THE 17 people who control the Republican Party in Northern Virginia’s 10th Congressional District are a cabal of insiders; they make the rules by which the party nominates congressional candidates. In that role, their guiding light appears to be Boss Tweed, Tammany Hall’s major-domo, who said, “As long as I count the votes, what are you going to do about it?”
At the moment, according to GOP sources, the strong likelihood is that the Gang of 17, dominated by conservatives, will opt for a convention next spring, not a primary, to choose a candidate to succeed Rep. Frank R. Wolf, the Republican incumbent who is retiring. A convention would be insular, exclusive and sparsely attended; at a stretch, it might draw 5,000 party activists, mostly hard-core conservatives, who don’t mind sitting through six hours of speeches on a Saturday before casting their votes. A primary, open to all, could attract a more mainstream pool of 25,000 or 30,000 voters.
Despite their limited attendance and poor record of picking winning candidates, conventions have been the nominating method of choice in recent years for Virginia’s GOP. (Democrats have stuck with primaries.) To the conservative clique that has captured the party’s ruling councils, the fact that conventions tend to produce losers — just look at the Republican slate for governor, lieutenant governor and attorney general that was swept in November — seems beside the point. Only ideological purity matters; moderates need not apply.
The 10th District sits atop Virginia like a crown, stretching across Loudoun, Fairfax, Prince William, Fauquier, Clarke and Frederick counties. It is Virginia’s tippiest swing district. Mitt Romney, a Republican, won the district by a single percentage point last year. Sen. Timothy M. Kaine (D) won it by a similar margin the same year. Mr. Wolf has survived in office for 17 terms as a moderate, downplaying social issues like abortion and gun control.

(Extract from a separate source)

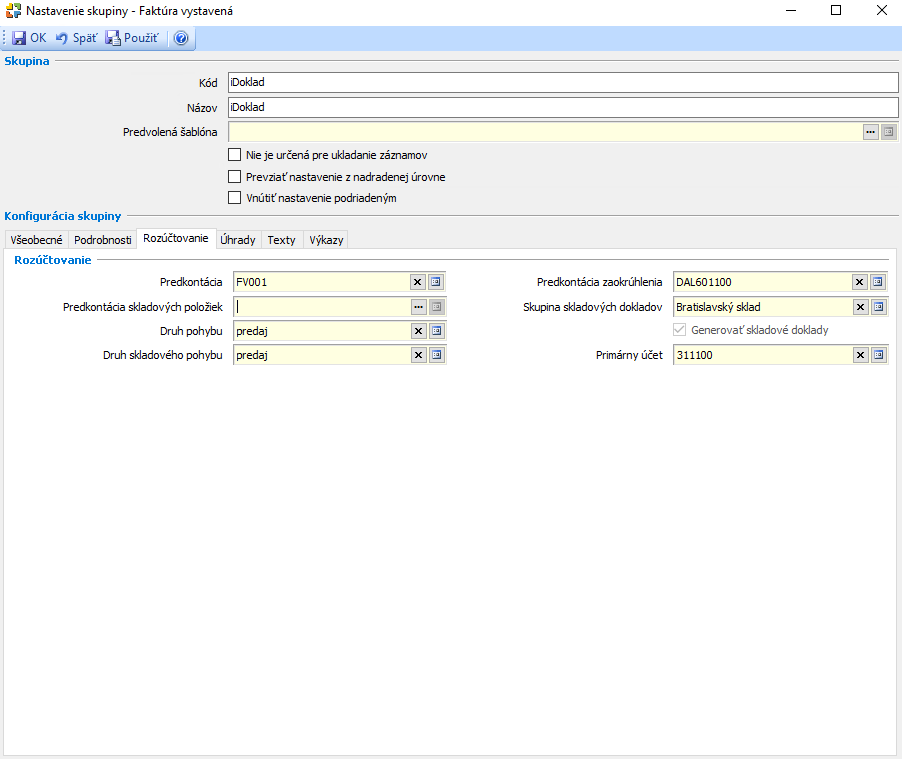The width and height of the screenshot is (902, 759).
Task: Open lookup list for Druh pohybu
Action: click(436, 331)
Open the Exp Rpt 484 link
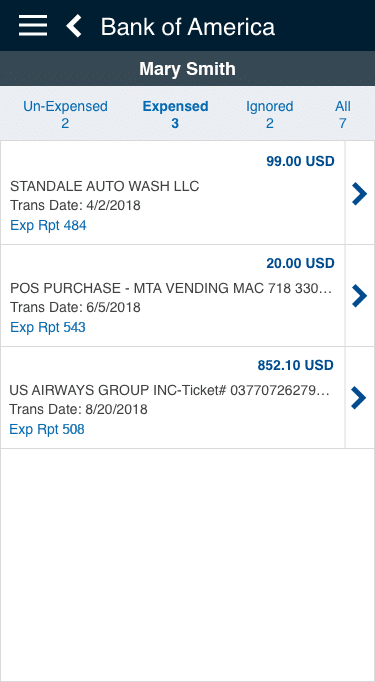This screenshot has height=682, width=375. click(x=48, y=225)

Evenly divided among Republicans, Democrats and independents, the 10th District seems a particularly bad place to engineer the selection of a hard-line conservative candidate. Yet that’s exactly what the local party bosses have in mind, sources tell us. We don’t much care that Virginia’s GOP is strategically obtuse or that its approach has produced an all-Democratic lineup of statewide officeholders for the first time in more than 40 years. We do care about democratic principles.
Conventions, which systematically exclude thousands of otherwise willing voters, are un-democratic. They make no provision for absentee voting, which means that active-duty military members serving overseas or away from home cannot take part. They are generally held on Saturdays, which makes participation difficult for owners of stores and other small businesses, not to mention soccer moms and dads. Ordinary Virginians who would like to exercise their prerogative as citizens but cannot spare an entire day sitting in a high school gym are out of luck.

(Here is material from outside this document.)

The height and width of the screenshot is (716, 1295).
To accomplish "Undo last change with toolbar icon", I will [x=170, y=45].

One prominent Republican took himself out of the running this month. Artur Davis, formerly a Democratic congressman in Alabama, had moved to Virginia with an eye to running to succeed Mr. Wolf. He saw which way the wind was blowing. “The process of competing for a partisan nomination wouldn’t exactly allow me to run a campaign focused on building common ground,” he said. It’s hard to blame him. In Virginia’s modern Republican Party, the deck is stacked against moderates.